====== DATA RECORDS ======

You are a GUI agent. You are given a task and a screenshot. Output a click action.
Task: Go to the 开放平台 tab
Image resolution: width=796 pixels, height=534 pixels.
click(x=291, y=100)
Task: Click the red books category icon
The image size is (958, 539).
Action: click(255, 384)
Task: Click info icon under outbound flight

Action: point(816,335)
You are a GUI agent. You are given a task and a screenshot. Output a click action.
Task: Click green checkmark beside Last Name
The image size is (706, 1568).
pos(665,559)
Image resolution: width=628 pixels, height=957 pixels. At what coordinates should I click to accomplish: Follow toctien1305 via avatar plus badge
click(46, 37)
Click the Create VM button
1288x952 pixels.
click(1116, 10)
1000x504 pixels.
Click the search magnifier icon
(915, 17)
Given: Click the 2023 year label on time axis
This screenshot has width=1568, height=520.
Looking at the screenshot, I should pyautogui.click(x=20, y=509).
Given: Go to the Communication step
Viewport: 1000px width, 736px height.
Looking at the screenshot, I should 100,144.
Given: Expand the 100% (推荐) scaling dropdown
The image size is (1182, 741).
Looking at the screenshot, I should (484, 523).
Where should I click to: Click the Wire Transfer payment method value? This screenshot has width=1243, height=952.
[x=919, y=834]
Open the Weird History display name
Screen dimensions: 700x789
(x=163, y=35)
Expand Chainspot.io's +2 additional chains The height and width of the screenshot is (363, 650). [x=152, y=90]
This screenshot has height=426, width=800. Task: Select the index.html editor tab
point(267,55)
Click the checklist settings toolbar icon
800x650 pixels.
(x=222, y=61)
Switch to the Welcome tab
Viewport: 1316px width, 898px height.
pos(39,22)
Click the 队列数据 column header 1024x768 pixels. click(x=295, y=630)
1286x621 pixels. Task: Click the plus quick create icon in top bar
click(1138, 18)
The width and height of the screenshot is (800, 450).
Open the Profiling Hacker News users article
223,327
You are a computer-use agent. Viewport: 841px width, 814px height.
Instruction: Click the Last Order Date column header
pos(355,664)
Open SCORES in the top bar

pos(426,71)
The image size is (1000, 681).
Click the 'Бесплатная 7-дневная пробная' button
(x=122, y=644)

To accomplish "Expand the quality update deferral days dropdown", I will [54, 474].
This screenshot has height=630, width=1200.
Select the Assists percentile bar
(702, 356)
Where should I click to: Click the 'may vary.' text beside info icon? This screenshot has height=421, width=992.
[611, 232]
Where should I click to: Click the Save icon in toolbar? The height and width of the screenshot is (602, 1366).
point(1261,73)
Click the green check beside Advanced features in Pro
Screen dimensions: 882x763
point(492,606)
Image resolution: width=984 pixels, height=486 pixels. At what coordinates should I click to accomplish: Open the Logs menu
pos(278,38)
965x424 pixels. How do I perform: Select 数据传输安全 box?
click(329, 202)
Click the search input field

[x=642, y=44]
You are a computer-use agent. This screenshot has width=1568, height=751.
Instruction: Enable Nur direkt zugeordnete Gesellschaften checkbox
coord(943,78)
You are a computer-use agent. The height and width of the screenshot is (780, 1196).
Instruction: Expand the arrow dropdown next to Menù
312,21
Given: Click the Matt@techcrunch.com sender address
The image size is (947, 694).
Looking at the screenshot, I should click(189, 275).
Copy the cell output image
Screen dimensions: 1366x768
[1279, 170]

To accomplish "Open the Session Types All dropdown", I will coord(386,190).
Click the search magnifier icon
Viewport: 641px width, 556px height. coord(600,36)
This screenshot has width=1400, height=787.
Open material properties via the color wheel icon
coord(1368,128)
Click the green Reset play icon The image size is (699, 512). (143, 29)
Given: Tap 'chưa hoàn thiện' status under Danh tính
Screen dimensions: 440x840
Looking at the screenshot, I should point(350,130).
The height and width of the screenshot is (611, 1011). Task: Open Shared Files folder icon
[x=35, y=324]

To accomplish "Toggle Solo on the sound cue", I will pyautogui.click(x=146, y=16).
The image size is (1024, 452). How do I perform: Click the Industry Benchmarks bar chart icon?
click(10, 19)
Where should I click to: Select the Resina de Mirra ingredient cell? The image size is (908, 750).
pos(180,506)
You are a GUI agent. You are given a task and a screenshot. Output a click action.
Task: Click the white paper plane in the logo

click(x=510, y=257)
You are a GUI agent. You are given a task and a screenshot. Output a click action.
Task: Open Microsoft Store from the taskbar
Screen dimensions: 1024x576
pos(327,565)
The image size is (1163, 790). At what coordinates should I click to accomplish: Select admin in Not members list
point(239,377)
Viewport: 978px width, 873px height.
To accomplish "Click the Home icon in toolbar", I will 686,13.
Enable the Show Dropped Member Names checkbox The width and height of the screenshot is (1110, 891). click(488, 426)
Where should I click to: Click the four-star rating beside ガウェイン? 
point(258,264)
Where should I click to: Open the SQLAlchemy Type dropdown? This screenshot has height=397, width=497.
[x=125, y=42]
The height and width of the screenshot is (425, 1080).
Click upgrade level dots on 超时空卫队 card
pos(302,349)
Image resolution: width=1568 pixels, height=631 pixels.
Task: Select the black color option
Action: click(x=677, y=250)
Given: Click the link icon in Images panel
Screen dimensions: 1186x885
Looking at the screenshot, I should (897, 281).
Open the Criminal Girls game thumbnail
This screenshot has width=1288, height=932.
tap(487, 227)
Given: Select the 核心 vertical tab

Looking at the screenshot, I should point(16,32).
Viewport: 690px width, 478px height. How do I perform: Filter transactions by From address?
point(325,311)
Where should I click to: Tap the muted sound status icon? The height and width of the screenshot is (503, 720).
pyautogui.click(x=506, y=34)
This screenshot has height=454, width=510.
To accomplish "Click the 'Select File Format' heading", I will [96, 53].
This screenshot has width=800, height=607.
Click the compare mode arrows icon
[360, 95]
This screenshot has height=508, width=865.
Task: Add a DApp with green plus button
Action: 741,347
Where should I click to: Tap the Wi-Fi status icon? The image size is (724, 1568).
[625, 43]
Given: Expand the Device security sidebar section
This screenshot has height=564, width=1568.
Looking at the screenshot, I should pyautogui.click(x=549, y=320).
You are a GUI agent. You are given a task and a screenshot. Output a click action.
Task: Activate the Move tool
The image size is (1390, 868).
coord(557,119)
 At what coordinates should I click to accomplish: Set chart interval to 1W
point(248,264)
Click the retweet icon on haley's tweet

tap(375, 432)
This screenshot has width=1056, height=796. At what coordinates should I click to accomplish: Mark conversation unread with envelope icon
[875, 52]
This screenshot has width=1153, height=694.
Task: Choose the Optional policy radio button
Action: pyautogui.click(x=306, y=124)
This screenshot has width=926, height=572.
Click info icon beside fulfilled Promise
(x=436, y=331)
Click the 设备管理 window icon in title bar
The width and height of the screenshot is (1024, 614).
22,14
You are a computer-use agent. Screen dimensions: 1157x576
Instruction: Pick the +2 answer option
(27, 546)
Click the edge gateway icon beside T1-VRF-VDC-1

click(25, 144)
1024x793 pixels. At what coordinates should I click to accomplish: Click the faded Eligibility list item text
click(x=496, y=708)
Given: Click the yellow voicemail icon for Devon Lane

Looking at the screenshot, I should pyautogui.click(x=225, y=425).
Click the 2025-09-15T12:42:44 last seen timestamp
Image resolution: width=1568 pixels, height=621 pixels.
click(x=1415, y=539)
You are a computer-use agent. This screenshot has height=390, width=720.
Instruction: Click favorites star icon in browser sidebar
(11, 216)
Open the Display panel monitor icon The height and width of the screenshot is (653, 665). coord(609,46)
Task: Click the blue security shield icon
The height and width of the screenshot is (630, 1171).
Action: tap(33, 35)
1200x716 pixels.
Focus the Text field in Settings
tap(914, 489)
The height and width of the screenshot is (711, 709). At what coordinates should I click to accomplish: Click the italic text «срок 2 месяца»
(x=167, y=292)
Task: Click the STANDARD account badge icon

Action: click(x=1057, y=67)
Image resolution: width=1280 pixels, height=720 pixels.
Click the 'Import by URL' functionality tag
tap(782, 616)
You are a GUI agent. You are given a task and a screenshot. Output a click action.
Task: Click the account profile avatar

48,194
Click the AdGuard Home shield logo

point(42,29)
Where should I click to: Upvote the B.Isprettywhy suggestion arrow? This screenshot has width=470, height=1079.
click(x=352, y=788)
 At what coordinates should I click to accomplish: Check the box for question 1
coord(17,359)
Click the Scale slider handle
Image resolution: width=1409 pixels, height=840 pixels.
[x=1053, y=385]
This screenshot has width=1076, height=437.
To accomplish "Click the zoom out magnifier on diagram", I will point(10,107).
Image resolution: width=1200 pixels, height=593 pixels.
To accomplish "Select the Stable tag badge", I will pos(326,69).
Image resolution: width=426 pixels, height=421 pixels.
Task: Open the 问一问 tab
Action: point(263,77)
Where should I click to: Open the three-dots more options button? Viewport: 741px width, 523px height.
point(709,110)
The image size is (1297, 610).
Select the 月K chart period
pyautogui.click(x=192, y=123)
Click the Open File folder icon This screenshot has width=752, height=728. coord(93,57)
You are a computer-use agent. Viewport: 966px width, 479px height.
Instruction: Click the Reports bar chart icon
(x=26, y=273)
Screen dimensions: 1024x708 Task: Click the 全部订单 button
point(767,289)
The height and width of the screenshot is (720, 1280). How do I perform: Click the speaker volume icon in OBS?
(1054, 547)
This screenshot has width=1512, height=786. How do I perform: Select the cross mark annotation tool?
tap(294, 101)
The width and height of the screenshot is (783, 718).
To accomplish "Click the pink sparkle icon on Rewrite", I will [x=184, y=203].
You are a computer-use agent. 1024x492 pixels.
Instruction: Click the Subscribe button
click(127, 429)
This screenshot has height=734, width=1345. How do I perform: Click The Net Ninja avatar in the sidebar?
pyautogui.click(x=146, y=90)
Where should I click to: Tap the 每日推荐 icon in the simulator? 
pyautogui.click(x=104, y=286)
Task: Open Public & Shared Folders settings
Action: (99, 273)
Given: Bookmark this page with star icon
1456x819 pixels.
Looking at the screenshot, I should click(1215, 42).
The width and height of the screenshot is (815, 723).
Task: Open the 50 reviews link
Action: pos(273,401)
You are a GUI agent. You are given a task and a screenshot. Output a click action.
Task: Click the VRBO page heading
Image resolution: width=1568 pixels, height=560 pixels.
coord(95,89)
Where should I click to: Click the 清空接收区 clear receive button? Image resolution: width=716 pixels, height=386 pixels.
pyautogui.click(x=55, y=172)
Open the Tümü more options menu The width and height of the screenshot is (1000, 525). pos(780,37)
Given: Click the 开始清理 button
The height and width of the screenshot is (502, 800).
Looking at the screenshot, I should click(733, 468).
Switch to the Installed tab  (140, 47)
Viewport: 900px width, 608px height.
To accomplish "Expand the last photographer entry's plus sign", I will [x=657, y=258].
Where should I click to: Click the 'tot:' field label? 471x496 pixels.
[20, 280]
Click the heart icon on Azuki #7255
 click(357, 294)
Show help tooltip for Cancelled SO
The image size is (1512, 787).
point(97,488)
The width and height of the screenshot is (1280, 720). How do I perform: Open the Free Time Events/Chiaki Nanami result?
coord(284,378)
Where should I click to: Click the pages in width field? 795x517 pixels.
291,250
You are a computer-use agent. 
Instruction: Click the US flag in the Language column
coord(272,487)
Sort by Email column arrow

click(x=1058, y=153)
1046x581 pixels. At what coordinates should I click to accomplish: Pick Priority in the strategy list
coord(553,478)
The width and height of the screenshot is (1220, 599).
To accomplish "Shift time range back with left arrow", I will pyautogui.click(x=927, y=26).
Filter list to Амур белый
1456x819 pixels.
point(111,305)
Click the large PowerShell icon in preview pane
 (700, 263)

======

● **PROBLEM**
Begin with the first line of the listing and copy exactly through the line that contains "Click the checklist settings toolbar icon", please, keeping both ends and leaving out everything after.

● **SOLUTION TO THIS EXERCISE**
You are a GUI agent. You are given a task and a screenshot. Output a click action.
Task: Go to the 开放平台 tab
Image resolution: width=796 pixels, height=534 pixels.
click(x=291, y=100)
Task: Click the red books category icon
The image size is (958, 539).
Action: click(255, 384)
Task: Click info icon under outbound flight

Action: point(816,335)
You are a GUI agent. You are given a task and a screenshot. Output a click action.
Task: Click green checkmark beside Last Name
The image size is (706, 1568).
pos(665,559)
Image resolution: width=628 pixels, height=957 pixels. At what coordinates should I click to accomplish: Follow toctien1305 via avatar plus badge
click(46, 37)
Click the Create VM button
1288x952 pixels.
click(1116, 10)
1000x504 pixels.
Click the search magnifier icon
(915, 17)
Given: Click the 2023 year label on time axis
This screenshot has width=1568, height=520.
Looking at the screenshot, I should pyautogui.click(x=20, y=509).
Given: Go to the Communication step
Viewport: 1000px width, 736px height.
Looking at the screenshot, I should 100,144.
Given: Expand the 100% (推荐) scaling dropdown
The image size is (1182, 741).
Looking at the screenshot, I should (484, 523).
Where should I click to: Click the Wire Transfer payment method value? This screenshot has width=1243, height=952.
[x=919, y=834]
Open the Weird History display name
Screen dimensions: 700x789
(x=163, y=35)
Expand Chainspot.io's +2 additional chains The height and width of the screenshot is (363, 650). [x=152, y=90]
This screenshot has height=426, width=800. Task: Select the index.html editor tab
point(267,55)
Click the checklist settings toolbar icon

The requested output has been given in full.